Best I can tell, there is zero incentive for Quora (or any other site, for that matter) to care. Their current redirect logic in no way hurts their user experience.
Right now they protect their users' privacy. What benefit do they realize by providing their users' viewing history to other sites?
I personally think that the referer header was never a good idea. I disable it in my browser, and appreciate sites that do right by their users with privacy protecting default behaviors.
I think that is does benefit Quora for content providers to see how much traffic is being generated from their site.
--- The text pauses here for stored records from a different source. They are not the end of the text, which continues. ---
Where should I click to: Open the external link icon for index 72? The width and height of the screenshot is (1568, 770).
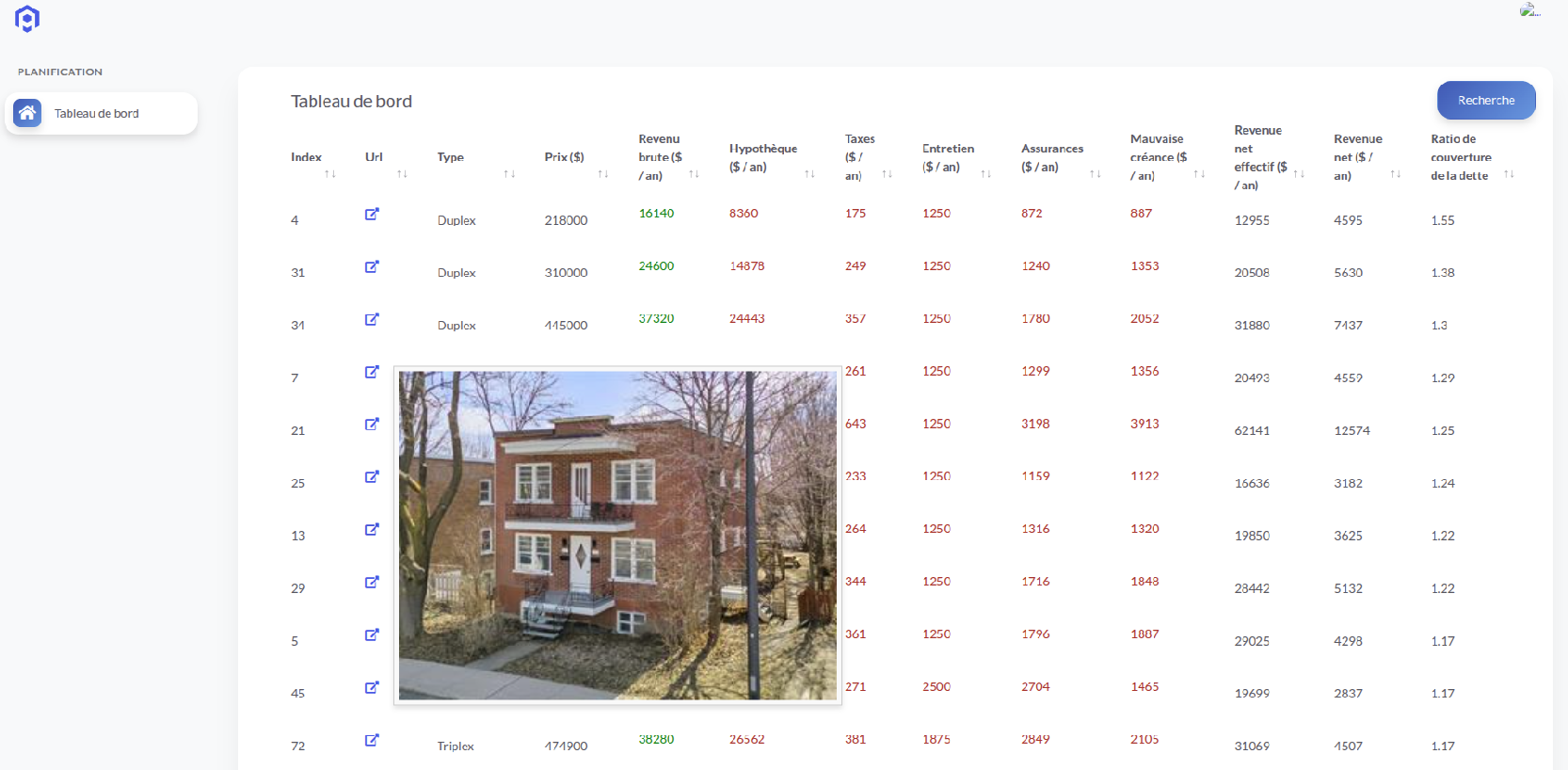pyautogui.click(x=372, y=740)

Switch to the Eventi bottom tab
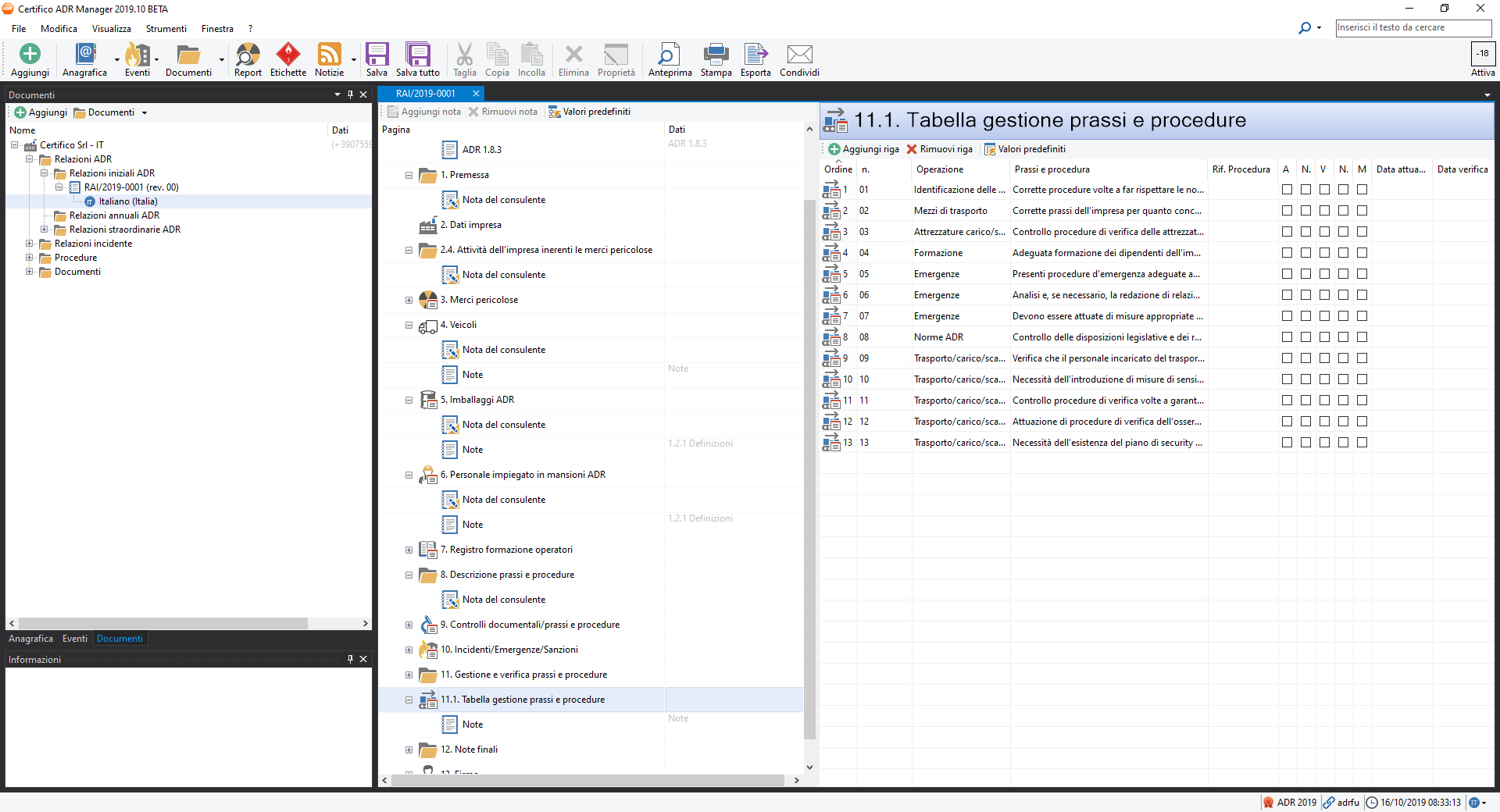click(75, 639)
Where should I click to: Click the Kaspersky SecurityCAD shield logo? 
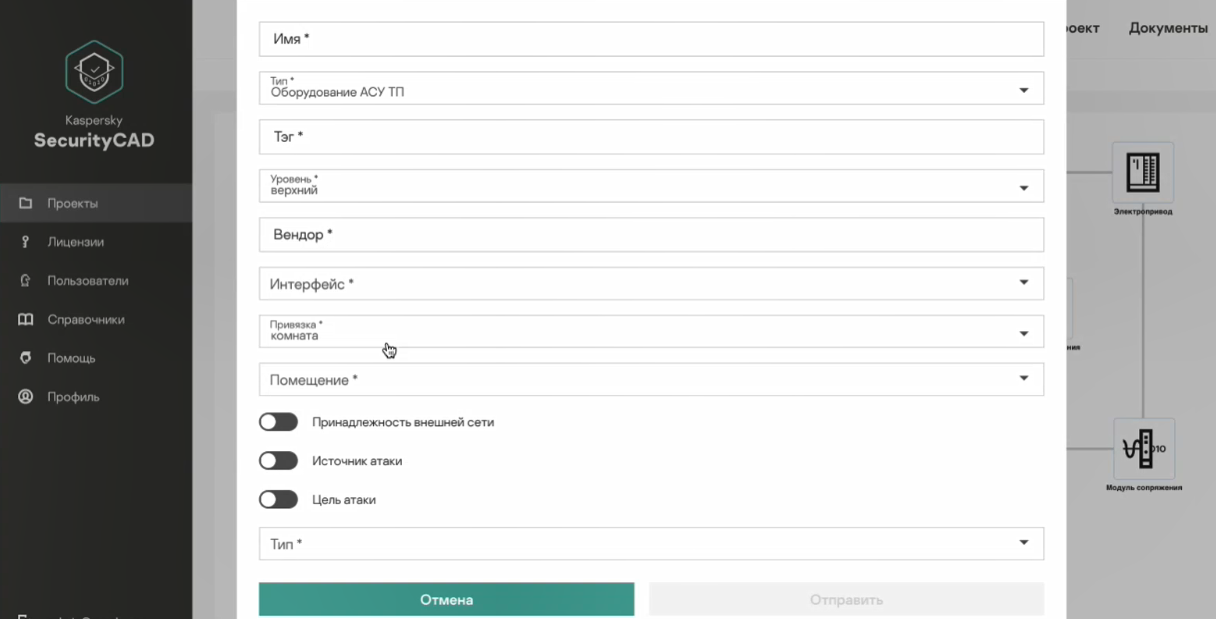(x=94, y=72)
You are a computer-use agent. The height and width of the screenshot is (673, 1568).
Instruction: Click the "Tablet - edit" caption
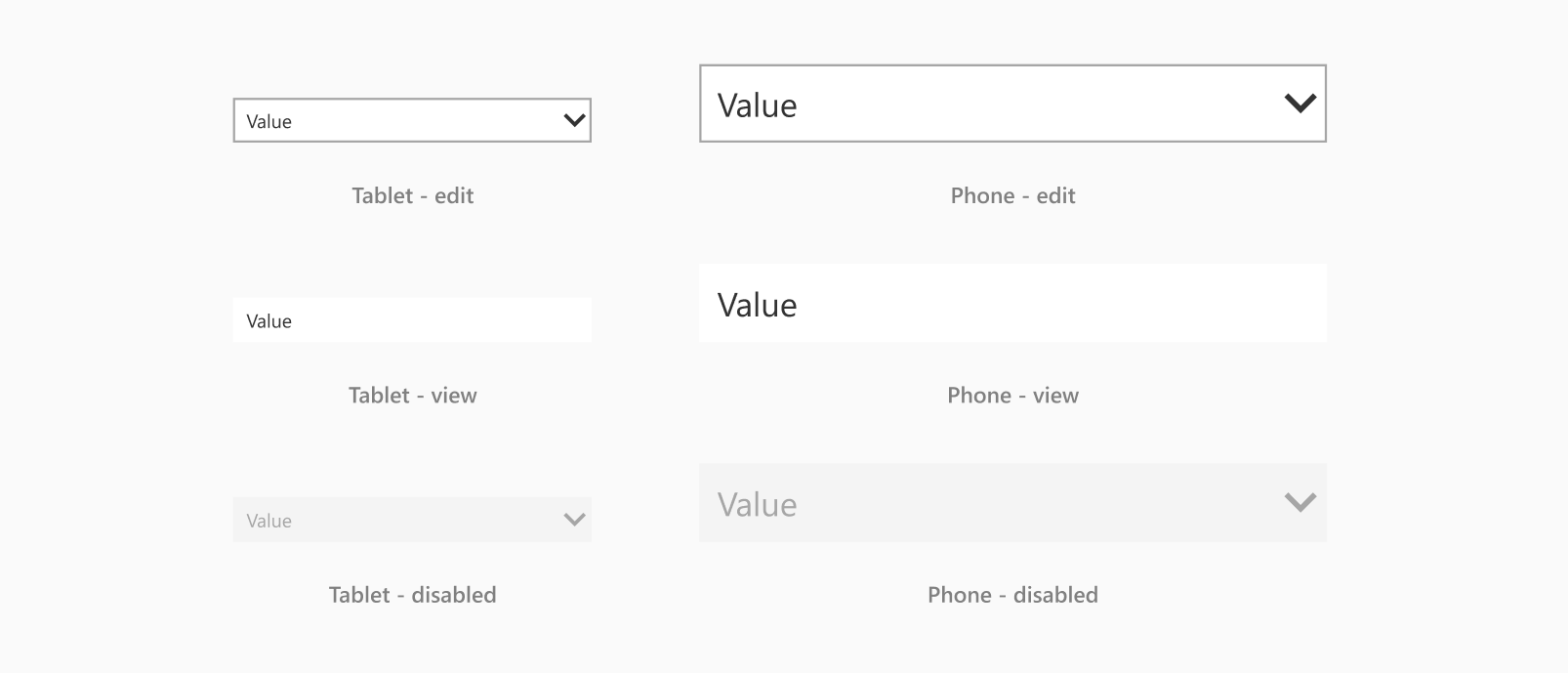point(412,195)
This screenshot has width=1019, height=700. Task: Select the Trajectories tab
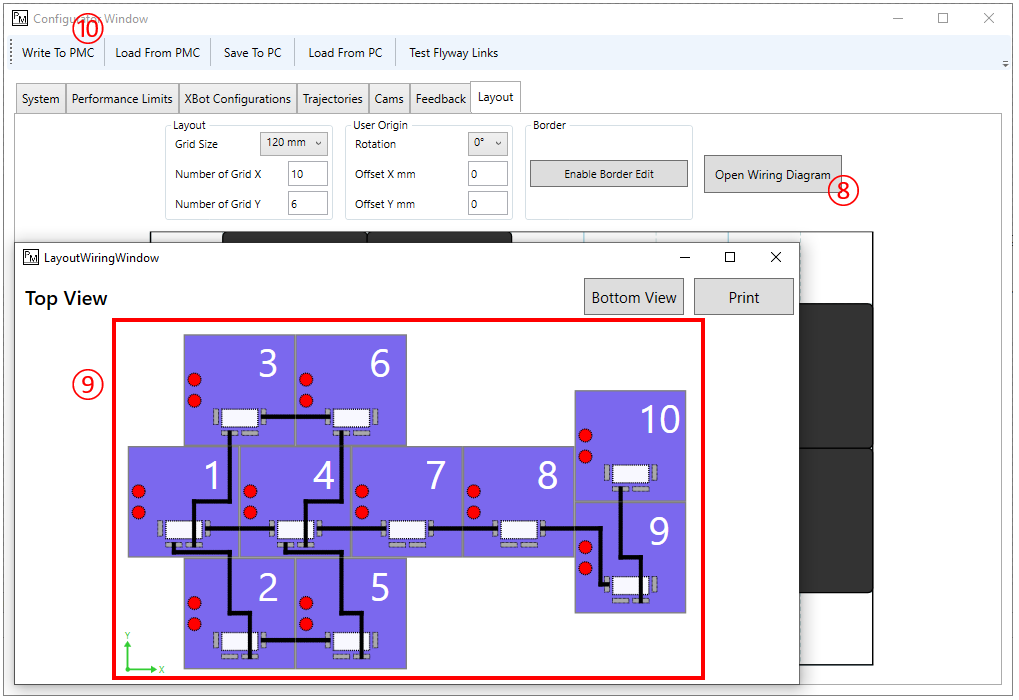pos(333,98)
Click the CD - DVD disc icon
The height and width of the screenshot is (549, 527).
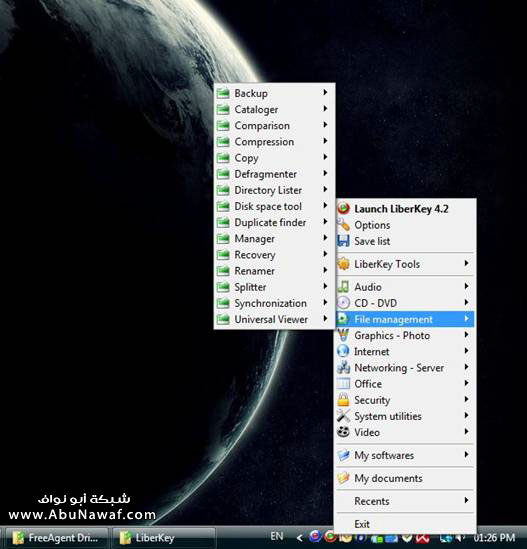click(344, 303)
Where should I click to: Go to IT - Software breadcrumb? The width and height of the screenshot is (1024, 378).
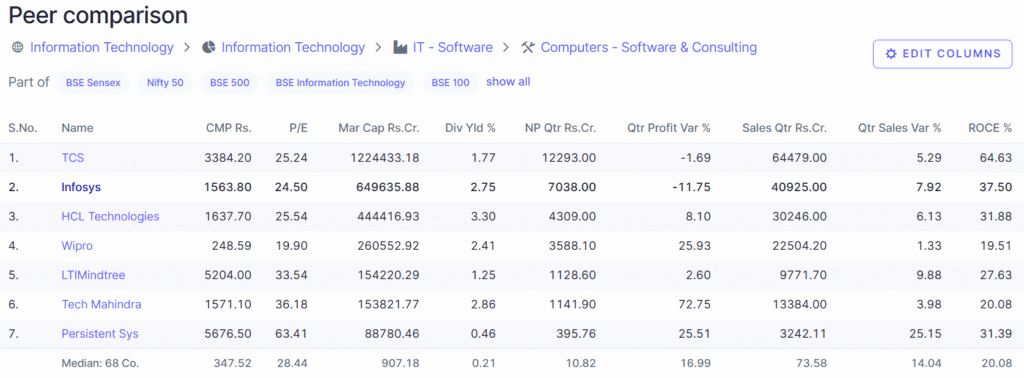(452, 48)
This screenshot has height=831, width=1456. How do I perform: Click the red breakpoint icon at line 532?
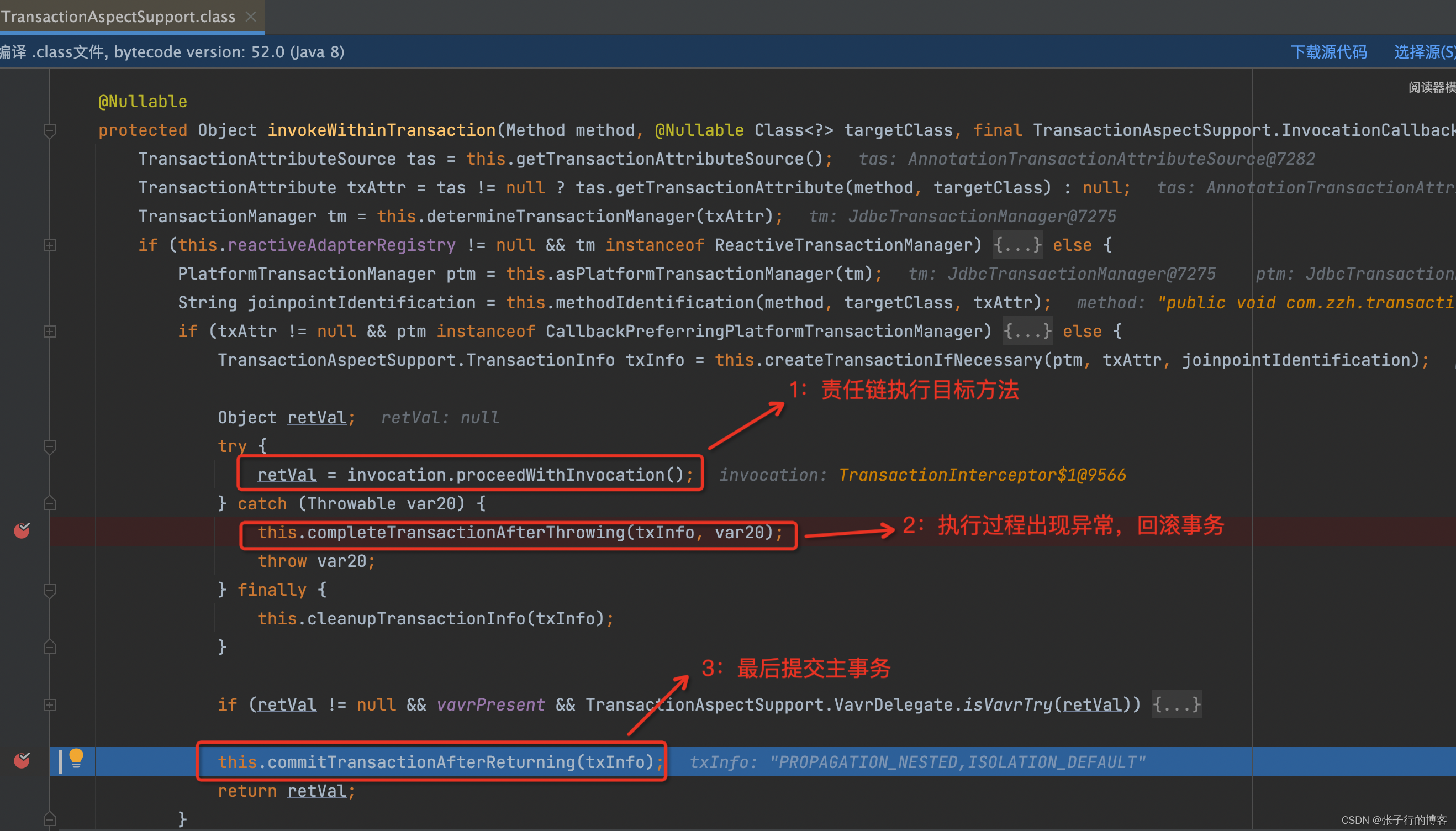(x=22, y=531)
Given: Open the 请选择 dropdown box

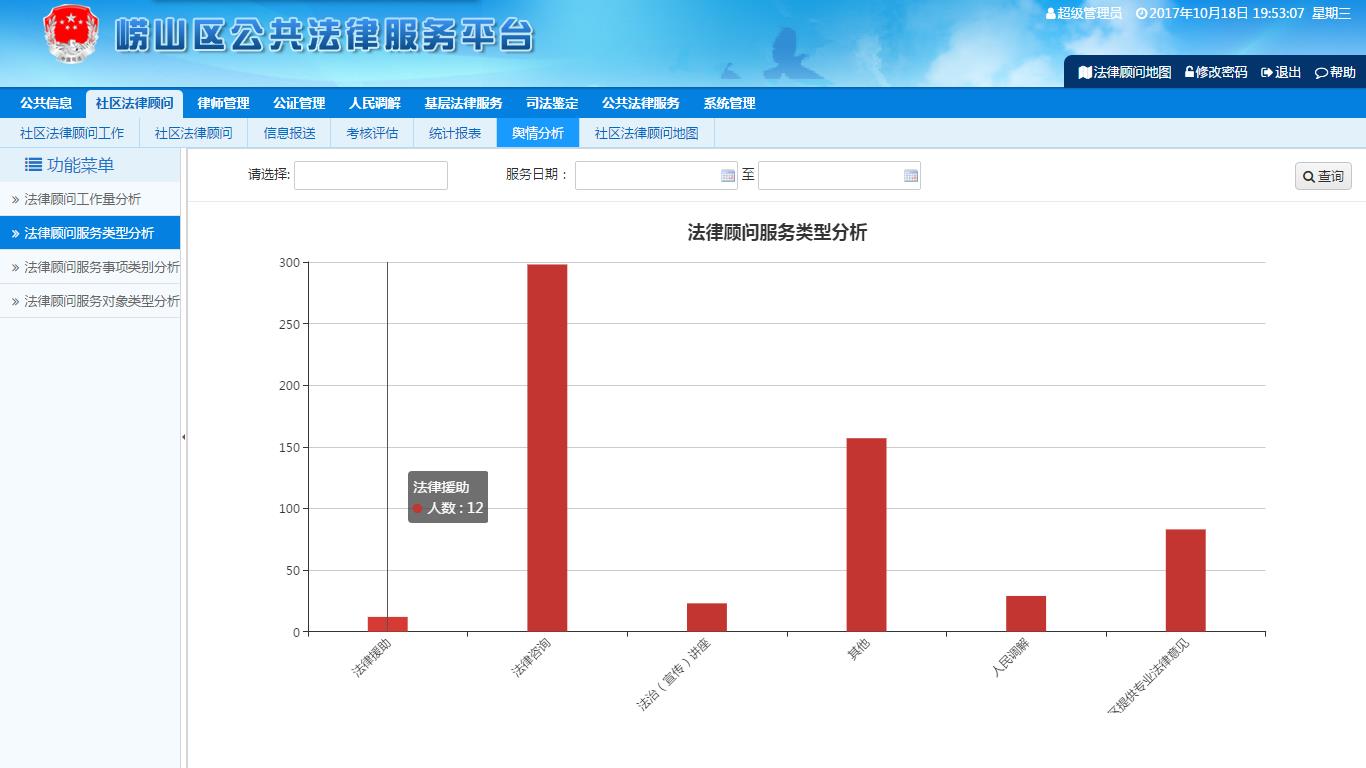Looking at the screenshot, I should 370,176.
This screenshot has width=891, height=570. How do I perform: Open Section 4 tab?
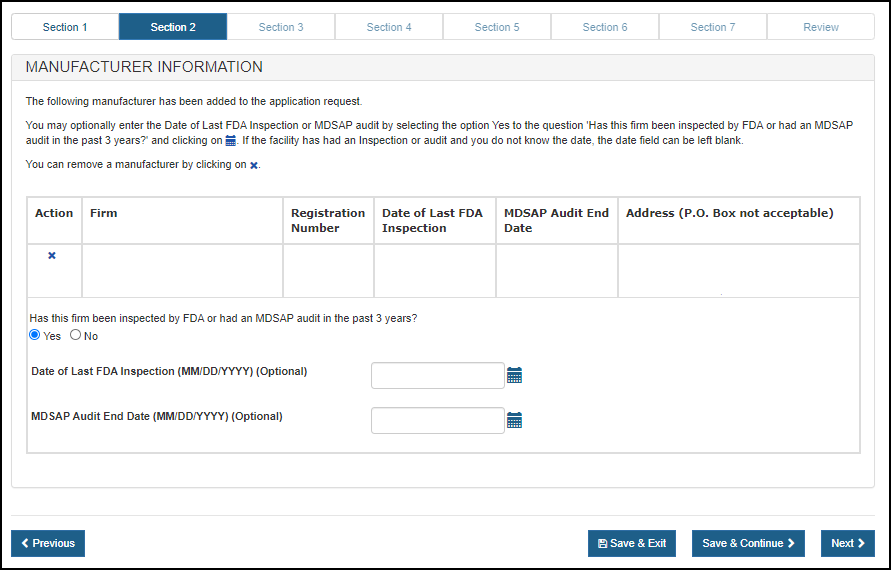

If I knew an article was getting a lot of traction on a site I would spend more time on there, perhaps participate and continue to improve and generate content itself, thus benefiting Quora with more data and more links for everyone.
Of course there is zero incentive for anyone to do it. And if everyone chose to link the way Quora does, you get a Google Analytics dashboard which cannot tell you what all URL's are sending traffic to your site/blog. I find it really difficult to imagine.
The long term effect would be that websites can no longer use referrer as a metric. What difference would that make? HTTP resources (webpages) shouldn't change semantic meaning depending on the referrer anyway. Doing so is arguably an unintended use (or abuse) of HTTP.
On sites where there's private information in the URLs + links to external sites, overriding the referrer is necessary in order to protect users' privacy / identity. See https://www.facebook.com/notes/facebook-engineering/protecti... for why we do this at Facebook (I work on that system).
Quora 's question pages are community-built public pages. If they have private urls in account pages, they should limit referral protection to them. Also, i wonder, doesn't the 200 OK code confuse search bots?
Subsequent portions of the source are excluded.